• Task statement: Can you reproduce the listing below, substituting "What should I click to" for each occurrence of "Where should I click to" and leaving everything else unchanged?

• Exercise data:
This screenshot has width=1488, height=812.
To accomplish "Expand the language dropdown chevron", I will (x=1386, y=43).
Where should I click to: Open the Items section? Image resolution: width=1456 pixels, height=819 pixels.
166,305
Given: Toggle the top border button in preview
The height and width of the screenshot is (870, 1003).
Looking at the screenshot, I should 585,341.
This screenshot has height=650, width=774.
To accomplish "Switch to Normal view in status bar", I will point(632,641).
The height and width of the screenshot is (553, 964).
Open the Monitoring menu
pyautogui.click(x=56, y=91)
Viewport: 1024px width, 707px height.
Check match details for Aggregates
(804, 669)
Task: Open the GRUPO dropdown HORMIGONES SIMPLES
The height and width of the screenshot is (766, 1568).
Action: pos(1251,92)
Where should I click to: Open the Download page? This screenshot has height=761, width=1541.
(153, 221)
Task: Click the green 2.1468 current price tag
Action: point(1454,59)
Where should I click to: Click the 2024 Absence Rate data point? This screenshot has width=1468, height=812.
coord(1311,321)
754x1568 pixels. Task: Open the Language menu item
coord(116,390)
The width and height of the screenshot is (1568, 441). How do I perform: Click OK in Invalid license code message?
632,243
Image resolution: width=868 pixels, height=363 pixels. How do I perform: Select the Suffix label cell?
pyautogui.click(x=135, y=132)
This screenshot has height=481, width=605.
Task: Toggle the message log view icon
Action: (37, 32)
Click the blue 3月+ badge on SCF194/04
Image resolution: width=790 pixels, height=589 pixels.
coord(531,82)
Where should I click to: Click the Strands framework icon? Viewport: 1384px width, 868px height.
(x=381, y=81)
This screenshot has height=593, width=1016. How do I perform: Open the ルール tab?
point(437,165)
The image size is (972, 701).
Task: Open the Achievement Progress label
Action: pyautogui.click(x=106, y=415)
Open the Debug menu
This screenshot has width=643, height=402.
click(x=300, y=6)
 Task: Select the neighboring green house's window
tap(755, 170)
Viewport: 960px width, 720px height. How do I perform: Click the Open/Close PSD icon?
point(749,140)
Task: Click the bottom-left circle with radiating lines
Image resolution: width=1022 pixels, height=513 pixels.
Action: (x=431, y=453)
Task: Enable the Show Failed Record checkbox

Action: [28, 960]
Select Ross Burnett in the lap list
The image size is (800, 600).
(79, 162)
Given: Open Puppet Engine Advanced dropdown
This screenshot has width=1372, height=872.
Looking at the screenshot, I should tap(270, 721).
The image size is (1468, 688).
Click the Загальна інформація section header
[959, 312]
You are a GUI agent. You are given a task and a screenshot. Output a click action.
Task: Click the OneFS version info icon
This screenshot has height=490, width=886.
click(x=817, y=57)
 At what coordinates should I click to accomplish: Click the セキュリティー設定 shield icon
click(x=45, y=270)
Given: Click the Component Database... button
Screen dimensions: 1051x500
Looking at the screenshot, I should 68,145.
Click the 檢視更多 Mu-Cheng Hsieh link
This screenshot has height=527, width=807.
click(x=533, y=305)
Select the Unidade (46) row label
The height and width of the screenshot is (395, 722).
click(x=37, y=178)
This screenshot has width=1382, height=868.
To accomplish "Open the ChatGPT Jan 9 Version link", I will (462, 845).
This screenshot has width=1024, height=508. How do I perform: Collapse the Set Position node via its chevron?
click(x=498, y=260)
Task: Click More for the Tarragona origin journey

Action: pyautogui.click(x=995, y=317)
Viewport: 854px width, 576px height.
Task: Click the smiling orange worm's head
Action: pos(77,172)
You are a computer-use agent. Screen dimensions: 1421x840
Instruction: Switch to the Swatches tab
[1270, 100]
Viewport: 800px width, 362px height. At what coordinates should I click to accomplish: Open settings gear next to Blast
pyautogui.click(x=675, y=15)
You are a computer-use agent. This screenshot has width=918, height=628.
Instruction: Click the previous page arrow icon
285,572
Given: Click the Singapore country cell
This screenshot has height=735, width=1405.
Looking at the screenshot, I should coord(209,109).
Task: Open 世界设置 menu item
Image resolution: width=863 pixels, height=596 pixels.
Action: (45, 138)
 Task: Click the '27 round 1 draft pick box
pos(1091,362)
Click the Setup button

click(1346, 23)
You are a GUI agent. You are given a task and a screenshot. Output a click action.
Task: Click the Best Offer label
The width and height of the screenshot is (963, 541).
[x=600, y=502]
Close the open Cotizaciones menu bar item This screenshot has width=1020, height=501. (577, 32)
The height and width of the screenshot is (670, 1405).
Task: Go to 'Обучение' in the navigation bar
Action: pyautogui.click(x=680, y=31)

• Complete output:
This screenshot has width=1488, height=812.
To accomplish "Expand the language dropdown chevron", I will (x=1386, y=43).
What should I click to: Open the Items section? Image resolution: width=1456 pixels, height=819 pixels.
166,305
Given: Toggle the top border button in preview
The height and width of the screenshot is (870, 1003).
Looking at the screenshot, I should 585,341.
This screenshot has height=650, width=774.
To accomplish "Switch to Normal view in status bar", I will point(632,641).
The height and width of the screenshot is (553, 964).
Open the Monitoring menu
pyautogui.click(x=56, y=91)
Viewport: 1024px width, 707px height.
Check match details for Aggregates
(804, 669)
Task: Open the GRUPO dropdown HORMIGONES SIMPLES
The height and width of the screenshot is (766, 1568).
Action: pos(1251,92)
What should I click to: Open the Download page? This screenshot has height=761, width=1541.
(153, 221)
Task: Click the green 2.1468 current price tag
Action: point(1454,59)
What should I click to: Click the 2024 Absence Rate data point? This screenshot has width=1468, height=812.
coord(1311,321)
754x1568 pixels. Task: Open the Language menu item
coord(116,390)
The width and height of the screenshot is (1568, 441). How do I perform: Click OK in Invalid license code message?
632,243
Image resolution: width=868 pixels, height=363 pixels. How do I perform: Select the Suffix label cell?
pyautogui.click(x=135, y=132)
This screenshot has height=481, width=605.
Task: Toggle the message log view icon
Action: (37, 32)
Click the blue 3月+ badge on SCF194/04
Image resolution: width=790 pixels, height=589 pixels.
coord(531,82)
What should I click to: Click the Strands framework icon? Viewport: 1384px width, 868px height.
(x=381, y=81)
This screenshot has height=593, width=1016. How do I perform: Open the ルール tab?
point(437,165)
The image size is (972, 701).
Task: Open the Achievement Progress label
Action: pyautogui.click(x=106, y=415)
Open the Debug menu
This screenshot has width=643, height=402.
click(x=300, y=6)
 Task: Select the neighboring green house's window
tap(755, 170)
Viewport: 960px width, 720px height. How do I perform: Click the Open/Close PSD icon?
point(749,140)
Task: Click the bottom-left circle with radiating lines
Image resolution: width=1022 pixels, height=513 pixels.
Action: (x=431, y=453)
Task: Enable the Show Failed Record checkbox

Action: [28, 960]
Select Ross Burnett in the lap list
The image size is (800, 600).
(79, 162)
Given: Open Puppet Engine Advanced dropdown
This screenshot has width=1372, height=872.
Looking at the screenshot, I should tap(270, 721).
The image size is (1468, 688).
Click the Загальна інформація section header
[959, 312]
You are a GUI agent. You are given a task and a screenshot. Output a click action.
Task: Click the OneFS version info icon
This screenshot has height=490, width=886.
click(x=817, y=57)
 At what coordinates should I click to accomplish: Click the セキュリティー設定 shield icon
click(x=45, y=270)
Given: Click the Component Database... button
Screen dimensions: 1051x500
Looking at the screenshot, I should 68,145.
Click the 檢視更多 Mu-Cheng Hsieh link
This screenshot has height=527, width=807.
click(x=533, y=305)
Select the Unidade (46) row label
The height and width of the screenshot is (395, 722).
click(x=37, y=178)
This screenshot has width=1382, height=868.
To accomplish "Open the ChatGPT Jan 9 Version link", I will (462, 845).
This screenshot has width=1024, height=508. How do I perform: Collapse the Set Position node via its chevron?
click(x=498, y=260)
Task: Click More for the Tarragona origin journey

Action: pyautogui.click(x=995, y=317)
Viewport: 854px width, 576px height.
Task: Click the smiling orange worm's head
Action: pos(77,172)
You are a computer-use agent. Screen dimensions: 1421x840
Instruction: Switch to the Swatches tab
[1270, 100]
Viewport: 800px width, 362px height. At what coordinates should I click to accomplish: Open settings gear next to Blast
pyautogui.click(x=675, y=15)
You are a computer-use agent. This screenshot has width=918, height=628.
Instruction: Click the previous page arrow icon
285,572
Given: Click the Singapore country cell
This screenshot has height=735, width=1405.
Looking at the screenshot, I should coord(209,109).
Task: Open 世界设置 menu item
Image resolution: width=863 pixels, height=596 pixels.
Action: (45, 138)
 Task: Click the '27 round 1 draft pick box
pos(1091,362)
Click the Setup button

click(1346, 23)
You are a GUI agent. You are given a task and a screenshot. Output a click action.
Task: Click the Best Offer label
The width and height of the screenshot is (963, 541).
[x=600, y=502]
Close the open Cotizaciones menu bar item This screenshot has width=1020, height=501. (577, 32)
The height and width of the screenshot is (670, 1405).
Task: Go to 'Обучение' in the navigation bar
Action: pyautogui.click(x=680, y=31)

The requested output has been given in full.